İşte böyle, sonraki on olaysız gün hızla geçip gitti.
***
477. günün sabahı.
"Pekâlâ."
Sejun her zamanki gibi enerjik bir şekilde ayağa kalktı.
[|Güç: Güneş Balığı Çekirdeği| etkisi nedeniyle, tüm istatistik potansiyelleri 30 arttı].
Mesajı kontrol ettikten sonra,
"Miyav..."
Kking...
Theo ve Blackie'ye baktı, çiftlikte dolaşırken potansiyelini artırmak için dışarı çıktı ve kahvaltı etti.
Ve sonra,
"Şimdi işe başlayalım mı?!"
Tam da sabah işlerine başlamak üzereydi,
[Mavi Kule tarafından yönetilen |Recia| dünyası bir felaketle harap oluyor].
[Kara Kule'nin Orta Seviye Yöneticisi olan size |Recia|'yı kurtarmak için son bir şans sunuluyor.]
[Bir Orta Seviye Yönetici Görevi ortaya çıktı.]
[Orta Seviye Yönetici Görevi: |Recia|'ya git, kalan beş Mavi Kuleyi koru ve felaketi ortadan kaldır].
Ödül: |Recia| için Barış, Tüm İstatistikler +100, 10 milyar Kule Sikkesi
Başarısızlık: Otomatik olarak Kara Kule'ye geri dönersiniz.
[Görevi kabul ediyor musun?]
Sejun'un önünde seçimini soran bir mesaj belirdi.
Mavi Kule tarafından yönetilen |Recia|'yı istila eden felaket, dünyayı yıkımın eşiğine getiriyordu.
"Ha?"
Bana gidip Mavi Kule tarafından yönetilen bir yerde savaşmamı mı söylüyorsun?!

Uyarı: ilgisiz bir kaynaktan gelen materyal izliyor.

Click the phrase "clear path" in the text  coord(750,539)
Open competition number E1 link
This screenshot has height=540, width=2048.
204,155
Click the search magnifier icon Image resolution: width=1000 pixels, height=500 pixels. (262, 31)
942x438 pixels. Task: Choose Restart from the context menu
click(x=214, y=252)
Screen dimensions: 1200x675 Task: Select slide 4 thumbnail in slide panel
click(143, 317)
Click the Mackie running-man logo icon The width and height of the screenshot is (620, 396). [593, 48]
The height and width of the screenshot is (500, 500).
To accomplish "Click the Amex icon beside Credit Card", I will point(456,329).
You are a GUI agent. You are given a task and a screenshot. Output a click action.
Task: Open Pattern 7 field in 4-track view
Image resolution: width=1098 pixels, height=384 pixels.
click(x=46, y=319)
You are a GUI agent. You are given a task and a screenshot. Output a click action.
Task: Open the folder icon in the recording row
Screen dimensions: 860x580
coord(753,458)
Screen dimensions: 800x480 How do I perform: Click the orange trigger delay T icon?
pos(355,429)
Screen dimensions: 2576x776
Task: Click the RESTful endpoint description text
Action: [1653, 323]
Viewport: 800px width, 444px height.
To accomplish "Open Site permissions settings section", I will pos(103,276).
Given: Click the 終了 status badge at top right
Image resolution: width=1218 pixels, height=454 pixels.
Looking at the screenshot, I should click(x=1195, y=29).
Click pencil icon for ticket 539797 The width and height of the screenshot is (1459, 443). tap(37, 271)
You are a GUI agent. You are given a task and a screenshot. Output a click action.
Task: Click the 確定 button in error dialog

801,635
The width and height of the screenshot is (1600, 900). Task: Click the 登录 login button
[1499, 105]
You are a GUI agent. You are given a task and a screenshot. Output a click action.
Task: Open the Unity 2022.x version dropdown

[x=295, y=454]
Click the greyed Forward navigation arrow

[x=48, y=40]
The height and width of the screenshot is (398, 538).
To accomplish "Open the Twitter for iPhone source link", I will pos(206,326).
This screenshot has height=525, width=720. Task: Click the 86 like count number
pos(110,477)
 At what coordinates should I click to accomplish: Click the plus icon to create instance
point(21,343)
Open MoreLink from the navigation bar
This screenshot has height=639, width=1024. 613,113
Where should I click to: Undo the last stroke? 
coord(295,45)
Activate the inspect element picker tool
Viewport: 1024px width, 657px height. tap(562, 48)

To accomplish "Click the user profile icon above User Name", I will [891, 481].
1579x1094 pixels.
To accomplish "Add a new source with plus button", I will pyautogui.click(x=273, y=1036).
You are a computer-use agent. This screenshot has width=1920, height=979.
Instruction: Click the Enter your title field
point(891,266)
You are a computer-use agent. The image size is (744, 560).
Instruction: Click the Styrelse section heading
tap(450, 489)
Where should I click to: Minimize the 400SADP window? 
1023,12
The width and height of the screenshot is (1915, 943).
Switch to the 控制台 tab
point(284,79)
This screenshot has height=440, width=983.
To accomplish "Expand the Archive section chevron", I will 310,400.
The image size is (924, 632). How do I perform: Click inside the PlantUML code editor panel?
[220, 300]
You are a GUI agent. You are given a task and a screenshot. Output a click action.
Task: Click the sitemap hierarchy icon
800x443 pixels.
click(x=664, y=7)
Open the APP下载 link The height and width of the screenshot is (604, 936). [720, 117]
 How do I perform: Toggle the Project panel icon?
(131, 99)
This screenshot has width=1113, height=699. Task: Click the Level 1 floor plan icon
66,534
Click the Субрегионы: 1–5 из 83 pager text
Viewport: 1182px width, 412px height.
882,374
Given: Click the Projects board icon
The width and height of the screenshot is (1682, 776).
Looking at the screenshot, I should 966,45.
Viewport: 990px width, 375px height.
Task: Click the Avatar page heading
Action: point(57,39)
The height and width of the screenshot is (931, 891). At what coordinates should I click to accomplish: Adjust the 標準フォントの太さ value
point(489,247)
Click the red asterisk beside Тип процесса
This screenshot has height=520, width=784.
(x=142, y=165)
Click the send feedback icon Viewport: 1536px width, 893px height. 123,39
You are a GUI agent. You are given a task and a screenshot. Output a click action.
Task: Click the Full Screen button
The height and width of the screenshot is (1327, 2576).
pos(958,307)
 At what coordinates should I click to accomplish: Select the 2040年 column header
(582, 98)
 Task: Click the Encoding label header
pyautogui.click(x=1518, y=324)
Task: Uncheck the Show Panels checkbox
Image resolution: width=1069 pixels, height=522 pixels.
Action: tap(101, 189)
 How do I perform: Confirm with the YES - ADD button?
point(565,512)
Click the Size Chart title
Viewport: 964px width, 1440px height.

Sejun mesajı okuduğunda şaşkına döndü. İlk defa böyle bir mesaj alıyordu.
Ve şimdiye kadar hiç kimse böyle bir mesaj almamıştı.
Çünkü ölmekte olan bir dünyayı kurtarmak için son şans sadece Kule statüsüne yükselmiş kulelere verilirdi.
Tipik olarak, bir kulenin ejderha yöneticilerine, sadece bir kule ayakta kaldığında yaklaşık bir saatliğine ölmekte olan bir dünyaya inme fırsatı verilirdi.
Ancak inişleri dünyayı kurtarmak için değildi. Bu, yıkımın gücünü azaltmak için son çareydi.
İndikleri dünyalar zaten ölüme mahkûm sayıldığından, ejderhalar endişelenmeden inebilir, kendilerine ayrılan süre boyunca felaketleri öldürüp geri dönebilirlerdi.
"Kabul ediyorum."
Bir süre düşündükten sonra Sejun görevi kabul etti.
Dünyayı kahramanca kurtarmak gibi büyük bir niyeti yoktu.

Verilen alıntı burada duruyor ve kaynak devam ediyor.